On Sun, Mar 25, 2007 at 12:17:17PM -0400, William Cohen wrote:
> 
> >1) Perfmon seems to have an implicit assumption that a PMU's counters are 
> >a fixed width. Specifically, the "pfm_pmu_config" structure has 
> >a "counter_width" field that applies to the whole PMU. However, Cell 
> >provides four 32-bit counters, and each of those can independently be 
> >configured as two 16-bit counters. So I'm curious if it will be possible 
> >to support this capability within Perfmon, especially regarding the 64-bit 
> >counter virtualization. Do you know of any other platforms that have 
> >variable-width counters?
> 
>  One of the problems that OProfile has is some people setting the interval 
> between samples to be too small causing too much overhead because the 
> interrupt routine called each time the counter overflows. Perfmon 
> accumulates the overflow of the performance counter.
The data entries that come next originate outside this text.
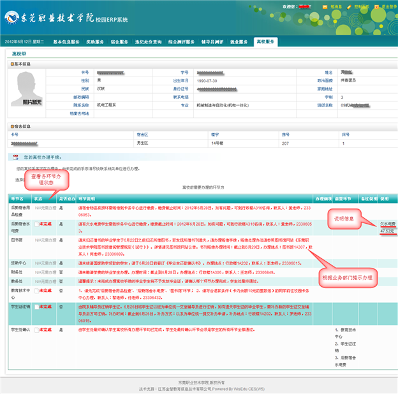Click the 未完成 status icon for 学生处确认
398x394 pixels.
coord(37,330)
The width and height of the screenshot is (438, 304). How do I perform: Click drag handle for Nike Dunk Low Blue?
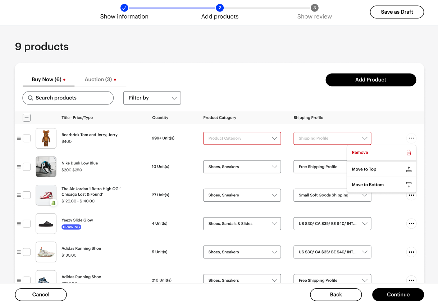coord(19,167)
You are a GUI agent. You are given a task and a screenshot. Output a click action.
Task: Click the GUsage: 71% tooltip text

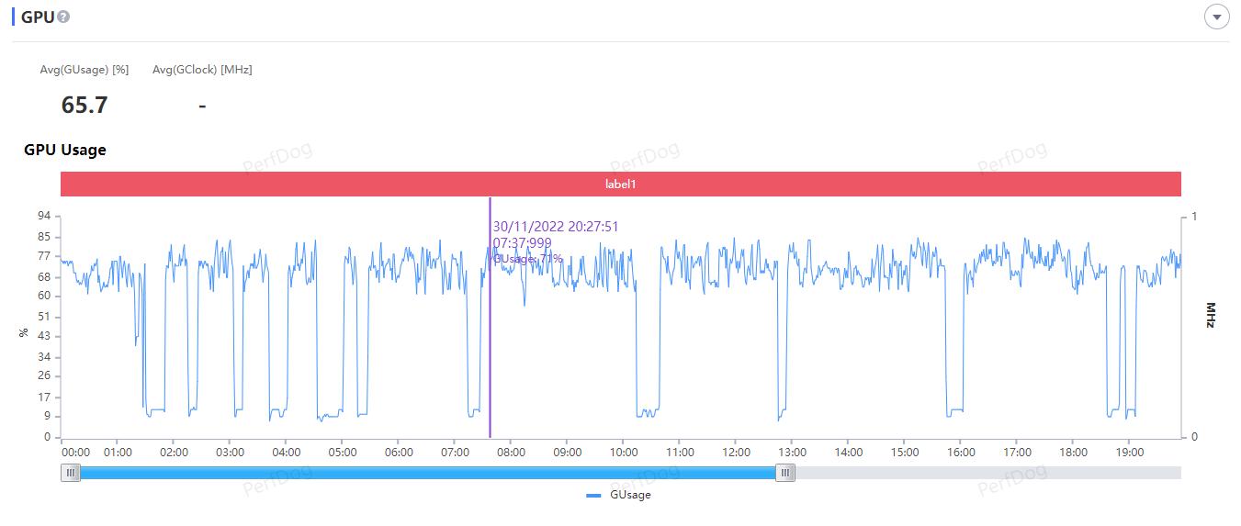tap(529, 259)
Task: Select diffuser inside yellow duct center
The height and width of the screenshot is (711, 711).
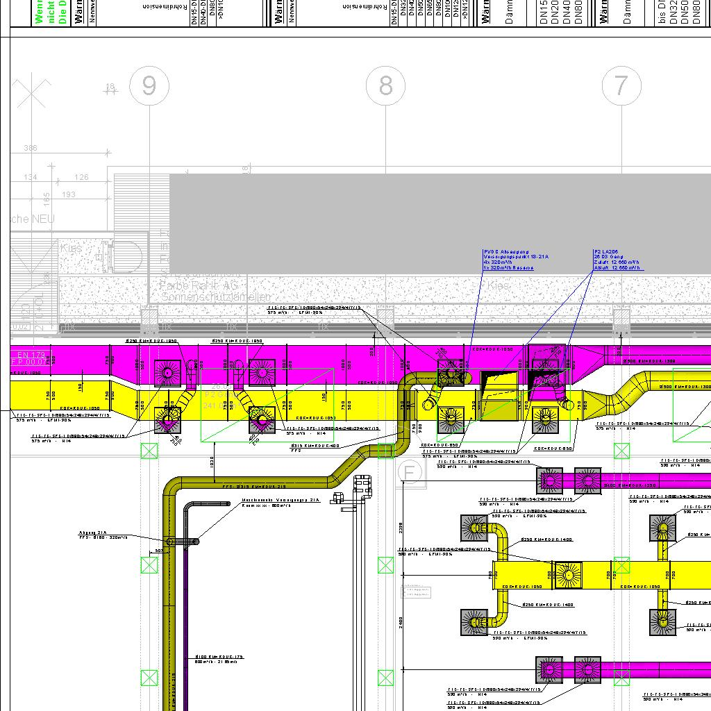Action: 569,574
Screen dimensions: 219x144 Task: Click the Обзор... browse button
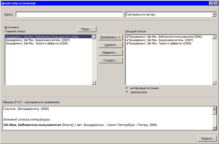point(86,29)
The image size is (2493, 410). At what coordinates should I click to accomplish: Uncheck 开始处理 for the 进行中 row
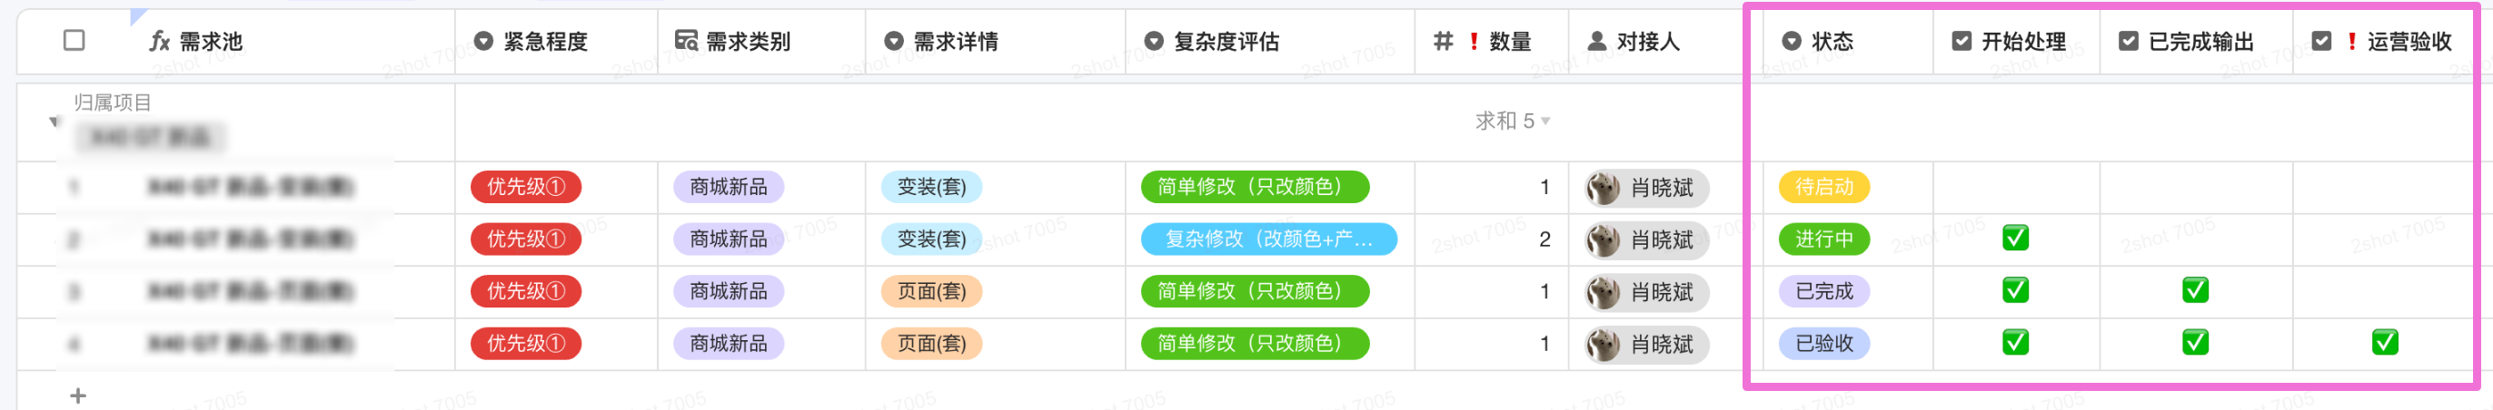tap(2015, 238)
Having 16-bit counters 
> would imply an interrupt every 65536 events for that counter. Is 16-bit 
> counters going to present too much overhead?
> 
16-bit for counters is very small, yet it depends on the clock speed and
the frequency of occurrrences of the measured events. I think 32-bit is more
reasonable. You have overhead when you are sampling but also when you are
counting because of 64-bit emulation. Note that when sampling, perfmon will
record a sample only when the 64-bit counter overflows, not when the 32-bit
or 16-bit counter overflow, thus you can have sampling period bigger than
the what the hardware can provide.

> I can see why one might want to use the 16-bit counters if it doubles the 
> number of events available. However, going from 4 32-bit counters to 8 
> 16-bit counters is going to possibly cause a lot more interrupts. Double 
> the number of interrupt sources and each interrupt at 2^16 times original 
> the frequency.

I would go with 4 32-bit counters. Yet I am wondering if they do not have
event restrictions which would make this difficult to hardcode. For instance,
if event A can only be measured on counter C which is only "visible" in the
8-counter configuration.

> 
> >2) Each Cell processor includes SMT support (symmetric multi-threading, 
> >basically the same as Intel hyperthreading), but only has one PMU. 
> >Unfortunately, the PMU can't be shared between two threads running 
> >simultaneously on the same CPU (unlike Intel Pentium4, which splits up the 
> >counters between the two threads when HT is enabled). Are there any 
> >mechanisms yet to prevent scheduling two threads that both want to use the 
> >PMU on the same physical CPU? This problem will also exist on POWER4/5/6.
> 
> The Pentium 4 doesn't split the counters between logical processor. The 
> OProfile driver splits them to make the configuration easier to do. Could a 
> similar trick be done in the Cell driver, would the registers span logical 
> processors? Or does a single configuration register span multiple counters? 
> Some of the events that the P4 has cannot be attributed to a particular 
> logical processor. Thus for things like floating point operations the 
> counter cannot attribute the event to a particular logical processor. This 
> makes it very difficult to counter on a per process basis. Doe the Cell 
> processor have a similar design "feature"?
> 
In perfmon, the 18 counters are split in half when HT is on. Applications
only see the first 9 counters. Under the cover, the counters are installed
on either the first half for thread 0 or second half for thread 1.